AIM:
Reproduce every line of the data below word for word, omitting the pictures.

(Data from a pointing dataset)
= = = =

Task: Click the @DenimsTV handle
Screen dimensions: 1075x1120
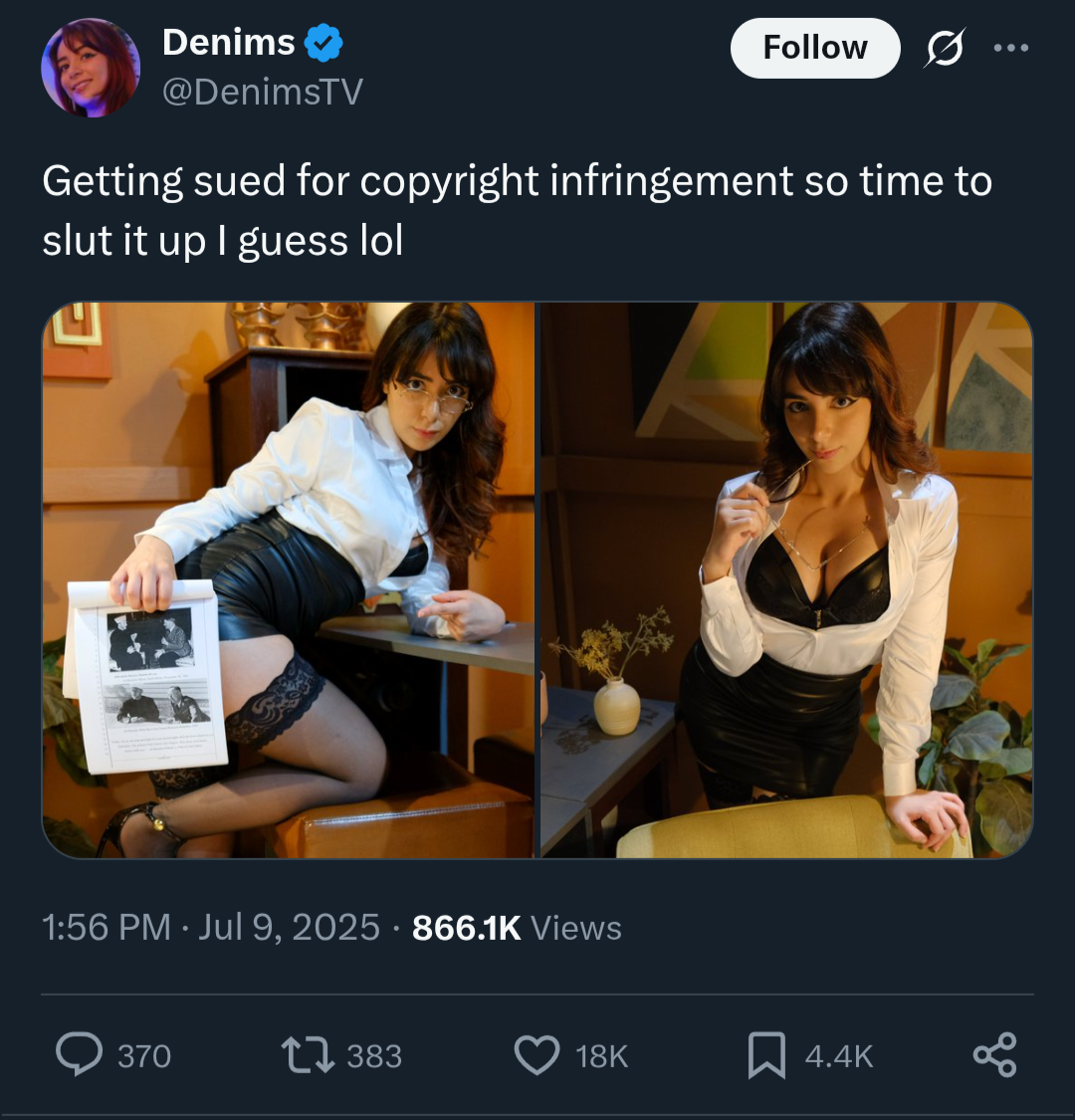Action: pos(263,93)
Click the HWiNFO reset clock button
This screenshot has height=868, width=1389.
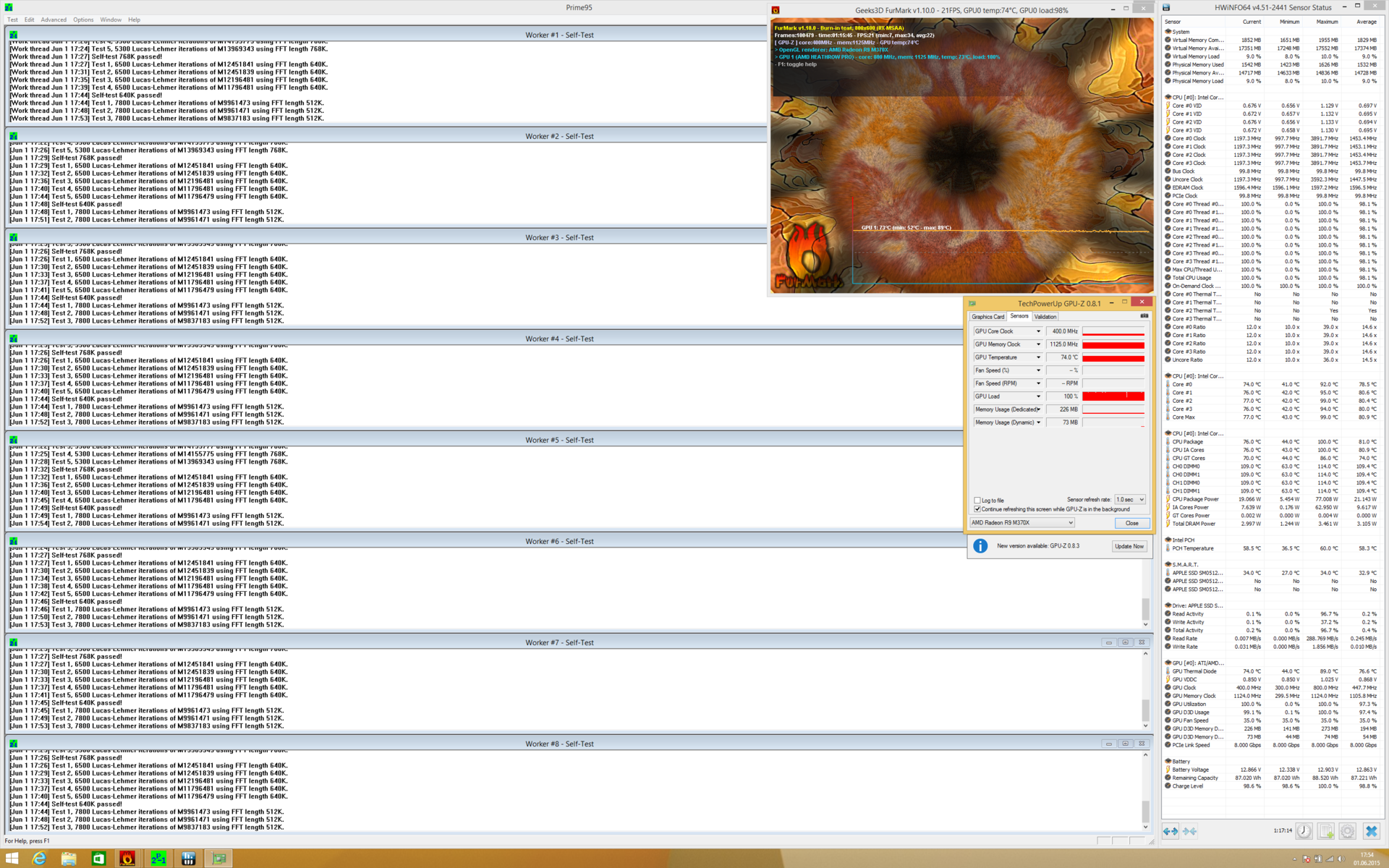1304,831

= = = =

PROBLEM SOLUTION:
Task: Click the @DenimsTV handle
Screen dimensions: 1075x1120
Action: pos(263,93)
Click the HWiNFO reset clock button
This screenshot has height=868, width=1389.
1304,831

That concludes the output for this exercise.